Information:
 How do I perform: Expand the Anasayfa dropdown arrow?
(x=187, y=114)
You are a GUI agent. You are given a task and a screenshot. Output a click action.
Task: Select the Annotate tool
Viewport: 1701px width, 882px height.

Description of the task: Transcribe the entire listing above precisely.

Output for this task:
 How do I perform: Expand the Anasayfa dropdown arrow?
(x=187, y=114)
You are a GUI agent. You are given a task and a screenshot. Output a click action.
Task: Select the Annotate tool
Viewport: 1701px width, 882px height.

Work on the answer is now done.